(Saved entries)

= = = =

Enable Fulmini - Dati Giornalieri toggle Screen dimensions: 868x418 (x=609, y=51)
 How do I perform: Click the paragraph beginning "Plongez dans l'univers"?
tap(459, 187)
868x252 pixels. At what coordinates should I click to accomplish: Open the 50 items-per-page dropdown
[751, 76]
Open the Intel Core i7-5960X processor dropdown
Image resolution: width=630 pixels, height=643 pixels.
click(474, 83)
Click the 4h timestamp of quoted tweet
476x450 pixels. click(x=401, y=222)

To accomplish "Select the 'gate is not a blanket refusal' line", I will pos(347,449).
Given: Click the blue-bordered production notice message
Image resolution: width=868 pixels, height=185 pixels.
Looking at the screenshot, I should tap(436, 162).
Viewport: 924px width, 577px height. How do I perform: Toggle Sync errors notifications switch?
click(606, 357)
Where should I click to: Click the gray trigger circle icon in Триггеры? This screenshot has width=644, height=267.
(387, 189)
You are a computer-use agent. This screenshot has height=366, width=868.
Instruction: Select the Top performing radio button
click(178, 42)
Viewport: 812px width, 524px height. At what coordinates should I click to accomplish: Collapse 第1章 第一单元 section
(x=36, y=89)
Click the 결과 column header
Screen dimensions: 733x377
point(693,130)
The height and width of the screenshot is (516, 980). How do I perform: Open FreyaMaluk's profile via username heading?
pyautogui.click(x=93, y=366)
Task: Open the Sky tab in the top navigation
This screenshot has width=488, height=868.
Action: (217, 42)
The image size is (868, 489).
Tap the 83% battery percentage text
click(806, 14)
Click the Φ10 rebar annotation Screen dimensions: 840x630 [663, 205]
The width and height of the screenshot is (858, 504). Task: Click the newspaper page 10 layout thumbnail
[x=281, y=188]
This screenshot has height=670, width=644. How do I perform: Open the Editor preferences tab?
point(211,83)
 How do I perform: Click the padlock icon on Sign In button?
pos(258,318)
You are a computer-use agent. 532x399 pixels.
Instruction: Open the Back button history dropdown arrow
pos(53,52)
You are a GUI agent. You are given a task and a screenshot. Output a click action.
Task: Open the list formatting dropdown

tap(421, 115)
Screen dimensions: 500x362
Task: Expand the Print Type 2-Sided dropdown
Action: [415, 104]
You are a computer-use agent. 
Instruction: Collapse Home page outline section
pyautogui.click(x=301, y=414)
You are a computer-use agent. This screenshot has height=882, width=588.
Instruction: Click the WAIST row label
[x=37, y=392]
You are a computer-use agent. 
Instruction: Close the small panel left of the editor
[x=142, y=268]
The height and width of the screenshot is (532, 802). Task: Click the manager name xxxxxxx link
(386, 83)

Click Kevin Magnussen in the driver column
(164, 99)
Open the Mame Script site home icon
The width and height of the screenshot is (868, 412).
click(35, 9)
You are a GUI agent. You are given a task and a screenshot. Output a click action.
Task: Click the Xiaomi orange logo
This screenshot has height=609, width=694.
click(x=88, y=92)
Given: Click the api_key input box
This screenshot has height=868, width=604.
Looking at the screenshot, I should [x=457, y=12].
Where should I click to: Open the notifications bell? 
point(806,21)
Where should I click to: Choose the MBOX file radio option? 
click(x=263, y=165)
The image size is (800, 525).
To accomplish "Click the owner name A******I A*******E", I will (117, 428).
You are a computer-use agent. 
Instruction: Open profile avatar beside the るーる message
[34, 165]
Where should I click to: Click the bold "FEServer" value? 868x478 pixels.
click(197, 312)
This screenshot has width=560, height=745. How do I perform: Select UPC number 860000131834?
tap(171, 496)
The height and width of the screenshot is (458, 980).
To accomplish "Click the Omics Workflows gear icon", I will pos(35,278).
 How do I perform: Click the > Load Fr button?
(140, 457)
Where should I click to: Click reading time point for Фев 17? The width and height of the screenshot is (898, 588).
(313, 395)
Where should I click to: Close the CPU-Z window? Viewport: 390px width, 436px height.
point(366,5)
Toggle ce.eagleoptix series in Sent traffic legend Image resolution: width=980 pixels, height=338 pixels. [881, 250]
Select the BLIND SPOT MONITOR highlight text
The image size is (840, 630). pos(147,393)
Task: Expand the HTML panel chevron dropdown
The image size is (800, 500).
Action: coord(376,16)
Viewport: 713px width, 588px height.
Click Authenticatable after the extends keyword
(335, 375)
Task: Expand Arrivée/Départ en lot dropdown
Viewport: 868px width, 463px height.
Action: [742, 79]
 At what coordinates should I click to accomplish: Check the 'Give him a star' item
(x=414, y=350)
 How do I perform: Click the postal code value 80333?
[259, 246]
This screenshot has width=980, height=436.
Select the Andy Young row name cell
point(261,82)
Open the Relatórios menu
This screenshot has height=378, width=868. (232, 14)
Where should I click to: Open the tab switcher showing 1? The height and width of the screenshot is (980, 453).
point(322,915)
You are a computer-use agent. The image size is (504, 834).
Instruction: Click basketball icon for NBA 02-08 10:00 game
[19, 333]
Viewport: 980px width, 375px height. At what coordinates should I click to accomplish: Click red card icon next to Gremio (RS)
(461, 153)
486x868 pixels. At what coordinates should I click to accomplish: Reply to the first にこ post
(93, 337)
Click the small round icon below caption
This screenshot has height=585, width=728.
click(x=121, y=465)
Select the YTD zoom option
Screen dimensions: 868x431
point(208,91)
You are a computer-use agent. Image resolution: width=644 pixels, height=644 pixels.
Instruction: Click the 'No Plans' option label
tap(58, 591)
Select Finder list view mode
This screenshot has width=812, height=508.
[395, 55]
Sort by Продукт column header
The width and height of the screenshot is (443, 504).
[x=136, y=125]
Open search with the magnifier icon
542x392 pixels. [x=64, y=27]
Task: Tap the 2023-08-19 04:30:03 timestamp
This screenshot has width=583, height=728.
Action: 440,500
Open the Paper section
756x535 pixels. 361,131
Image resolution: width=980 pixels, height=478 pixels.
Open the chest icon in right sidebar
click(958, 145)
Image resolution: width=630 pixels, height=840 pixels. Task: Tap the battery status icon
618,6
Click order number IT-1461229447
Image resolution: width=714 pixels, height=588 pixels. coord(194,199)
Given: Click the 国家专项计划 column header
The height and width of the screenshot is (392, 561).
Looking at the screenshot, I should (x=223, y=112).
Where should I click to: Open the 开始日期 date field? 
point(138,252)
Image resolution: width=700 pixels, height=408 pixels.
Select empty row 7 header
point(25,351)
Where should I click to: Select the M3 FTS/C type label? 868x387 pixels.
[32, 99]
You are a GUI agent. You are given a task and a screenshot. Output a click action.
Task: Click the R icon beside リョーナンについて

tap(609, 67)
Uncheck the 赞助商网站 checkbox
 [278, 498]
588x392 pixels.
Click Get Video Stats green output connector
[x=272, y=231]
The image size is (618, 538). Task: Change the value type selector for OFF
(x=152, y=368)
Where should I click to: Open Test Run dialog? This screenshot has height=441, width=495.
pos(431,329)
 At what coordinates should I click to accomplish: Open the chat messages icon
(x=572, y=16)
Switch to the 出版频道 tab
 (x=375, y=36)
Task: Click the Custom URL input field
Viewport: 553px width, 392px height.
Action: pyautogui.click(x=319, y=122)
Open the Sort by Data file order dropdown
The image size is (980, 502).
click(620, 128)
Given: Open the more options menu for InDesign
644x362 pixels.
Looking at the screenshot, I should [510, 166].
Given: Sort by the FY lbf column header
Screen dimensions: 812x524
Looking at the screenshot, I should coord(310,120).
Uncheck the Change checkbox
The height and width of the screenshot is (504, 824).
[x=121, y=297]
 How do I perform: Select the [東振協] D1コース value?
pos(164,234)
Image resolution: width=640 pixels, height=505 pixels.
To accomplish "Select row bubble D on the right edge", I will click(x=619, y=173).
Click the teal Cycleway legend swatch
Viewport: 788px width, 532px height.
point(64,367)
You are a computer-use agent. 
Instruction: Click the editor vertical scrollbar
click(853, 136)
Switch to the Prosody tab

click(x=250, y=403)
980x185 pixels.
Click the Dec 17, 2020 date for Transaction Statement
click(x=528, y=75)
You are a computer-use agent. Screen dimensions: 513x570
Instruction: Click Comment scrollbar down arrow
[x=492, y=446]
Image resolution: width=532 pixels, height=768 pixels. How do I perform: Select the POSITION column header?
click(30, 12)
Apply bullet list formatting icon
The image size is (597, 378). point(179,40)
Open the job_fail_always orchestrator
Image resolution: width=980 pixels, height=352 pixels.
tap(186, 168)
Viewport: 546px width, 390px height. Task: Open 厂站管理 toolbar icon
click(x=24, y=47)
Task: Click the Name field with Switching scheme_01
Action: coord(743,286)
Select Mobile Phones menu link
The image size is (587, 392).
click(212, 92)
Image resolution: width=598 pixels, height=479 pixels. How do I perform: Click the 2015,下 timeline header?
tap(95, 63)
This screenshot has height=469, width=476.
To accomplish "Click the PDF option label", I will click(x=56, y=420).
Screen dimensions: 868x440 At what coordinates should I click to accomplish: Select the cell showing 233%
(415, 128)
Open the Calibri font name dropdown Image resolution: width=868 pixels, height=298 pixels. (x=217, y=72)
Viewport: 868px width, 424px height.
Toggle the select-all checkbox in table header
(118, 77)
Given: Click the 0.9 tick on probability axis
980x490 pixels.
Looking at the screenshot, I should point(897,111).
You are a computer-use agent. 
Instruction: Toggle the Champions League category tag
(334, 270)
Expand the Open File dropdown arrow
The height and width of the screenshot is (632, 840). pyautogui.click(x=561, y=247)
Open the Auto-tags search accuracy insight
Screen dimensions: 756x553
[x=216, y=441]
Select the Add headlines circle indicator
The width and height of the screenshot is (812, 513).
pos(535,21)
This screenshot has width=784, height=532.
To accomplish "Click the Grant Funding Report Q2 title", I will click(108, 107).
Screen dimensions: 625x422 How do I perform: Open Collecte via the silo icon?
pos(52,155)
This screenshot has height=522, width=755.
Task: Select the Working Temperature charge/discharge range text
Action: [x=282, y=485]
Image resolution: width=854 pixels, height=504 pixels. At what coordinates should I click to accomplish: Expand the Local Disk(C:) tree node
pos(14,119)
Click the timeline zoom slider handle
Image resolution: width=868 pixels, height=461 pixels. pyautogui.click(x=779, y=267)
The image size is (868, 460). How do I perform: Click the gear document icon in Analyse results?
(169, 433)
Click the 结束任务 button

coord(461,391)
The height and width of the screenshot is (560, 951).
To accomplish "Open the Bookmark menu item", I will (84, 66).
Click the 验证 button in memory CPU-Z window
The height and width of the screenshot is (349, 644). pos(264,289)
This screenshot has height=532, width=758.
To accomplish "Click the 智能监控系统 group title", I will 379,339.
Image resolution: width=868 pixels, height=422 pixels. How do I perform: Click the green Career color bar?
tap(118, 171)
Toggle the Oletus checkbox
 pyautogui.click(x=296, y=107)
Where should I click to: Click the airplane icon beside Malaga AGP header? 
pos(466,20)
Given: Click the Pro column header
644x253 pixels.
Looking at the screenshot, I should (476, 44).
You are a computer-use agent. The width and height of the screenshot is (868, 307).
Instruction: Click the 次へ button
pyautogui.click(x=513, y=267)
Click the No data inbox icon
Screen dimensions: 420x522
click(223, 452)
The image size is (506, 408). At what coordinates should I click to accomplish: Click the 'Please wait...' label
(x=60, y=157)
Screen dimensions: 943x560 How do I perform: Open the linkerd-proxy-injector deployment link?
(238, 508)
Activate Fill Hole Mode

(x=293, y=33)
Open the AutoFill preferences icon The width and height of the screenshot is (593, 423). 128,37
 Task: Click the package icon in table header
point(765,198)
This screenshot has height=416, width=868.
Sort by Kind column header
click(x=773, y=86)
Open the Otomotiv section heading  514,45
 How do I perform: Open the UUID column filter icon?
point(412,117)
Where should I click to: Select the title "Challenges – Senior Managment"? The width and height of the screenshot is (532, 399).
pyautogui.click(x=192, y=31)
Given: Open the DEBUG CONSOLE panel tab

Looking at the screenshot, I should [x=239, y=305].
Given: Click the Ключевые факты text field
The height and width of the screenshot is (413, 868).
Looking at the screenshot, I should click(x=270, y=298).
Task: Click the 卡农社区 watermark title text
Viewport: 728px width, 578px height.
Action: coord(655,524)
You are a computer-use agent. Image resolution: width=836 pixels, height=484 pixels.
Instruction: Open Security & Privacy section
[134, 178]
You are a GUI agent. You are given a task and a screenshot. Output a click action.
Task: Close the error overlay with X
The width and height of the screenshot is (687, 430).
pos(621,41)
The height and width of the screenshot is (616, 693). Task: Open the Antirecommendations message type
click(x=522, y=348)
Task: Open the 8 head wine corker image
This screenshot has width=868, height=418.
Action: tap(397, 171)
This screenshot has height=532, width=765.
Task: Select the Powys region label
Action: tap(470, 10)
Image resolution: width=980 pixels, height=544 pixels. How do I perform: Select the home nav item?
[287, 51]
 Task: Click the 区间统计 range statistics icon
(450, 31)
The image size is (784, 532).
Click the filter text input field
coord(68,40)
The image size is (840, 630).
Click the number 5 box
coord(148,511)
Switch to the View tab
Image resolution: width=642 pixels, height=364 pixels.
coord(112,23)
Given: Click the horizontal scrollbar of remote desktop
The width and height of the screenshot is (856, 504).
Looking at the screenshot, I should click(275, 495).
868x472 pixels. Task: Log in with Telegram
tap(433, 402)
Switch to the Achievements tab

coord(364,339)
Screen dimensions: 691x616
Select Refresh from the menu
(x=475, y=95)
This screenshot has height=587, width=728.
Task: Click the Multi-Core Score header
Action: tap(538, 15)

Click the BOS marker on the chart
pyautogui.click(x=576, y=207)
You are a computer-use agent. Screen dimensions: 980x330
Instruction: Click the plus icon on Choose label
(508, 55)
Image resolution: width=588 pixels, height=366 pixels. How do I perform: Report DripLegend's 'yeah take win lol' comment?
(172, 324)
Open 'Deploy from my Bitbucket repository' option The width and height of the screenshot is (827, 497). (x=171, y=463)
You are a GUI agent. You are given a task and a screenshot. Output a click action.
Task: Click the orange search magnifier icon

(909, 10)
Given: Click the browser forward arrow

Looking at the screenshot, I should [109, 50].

= = = =

[Problem details]: Find "Image resolution: width=868 pixels, height=185" in the entries above and copy that whole line exactly, then each line after it through the line that contains "has height=882, width=588.".

[Result]:
Image resolution: width=868 pixels, height=185 pixels.
Looking at the screenshot, I should tap(436, 162).
Viewport: 924px width, 577px height. How do I perform: Toggle Sync errors notifications switch?
click(606, 357)
Where should I click to: Click the gray trigger circle icon in Триггеры? This screenshot has width=644, height=267.
(387, 189)
You are a computer-use agent. This screenshot has height=366, width=868.
Instruction: Select the Top performing radio button
click(178, 42)
Viewport: 812px width, 524px height. At what coordinates should I click to accomplish: Collapse 第1章 第一单元 section
(x=36, y=89)
Click the 결과 column header
Screen dimensions: 733x377
point(693,130)
The height and width of the screenshot is (516, 980). How do I perform: Open FreyaMaluk's profile via username heading?
pyautogui.click(x=93, y=366)
Task: Open the Sky tab in the top navigation
This screenshot has width=488, height=868.
Action: (217, 42)
The image size is (868, 489).
Tap the 83% battery percentage text
click(806, 14)
Click the Φ10 rebar annotation Screen dimensions: 840x630 [663, 205]
The width and height of the screenshot is (858, 504). Task: Click the newspaper page 10 layout thumbnail
[x=281, y=188]
This screenshot has height=670, width=644. How do I perform: Open the Editor preferences tab?
point(211,83)
 How do I perform: Click the padlock icon on Sign In button?
pos(258,318)
You are a computer-use agent. 532x399 pixels.
Instruction: Open the Back button history dropdown arrow
pos(53,52)
You are a GUI agent. You are given a task and a screenshot. Output a click action.
Task: Open the list formatting dropdown

tap(421, 115)
Screen dimensions: 500x362
Task: Expand the Print Type 2-Sided dropdown
Action: [415, 104]
You are a computer-use agent. 
Instruction: Collapse Home page outline section
pyautogui.click(x=301, y=414)
You are a computer-use agent. This screenshot has height=882, width=588.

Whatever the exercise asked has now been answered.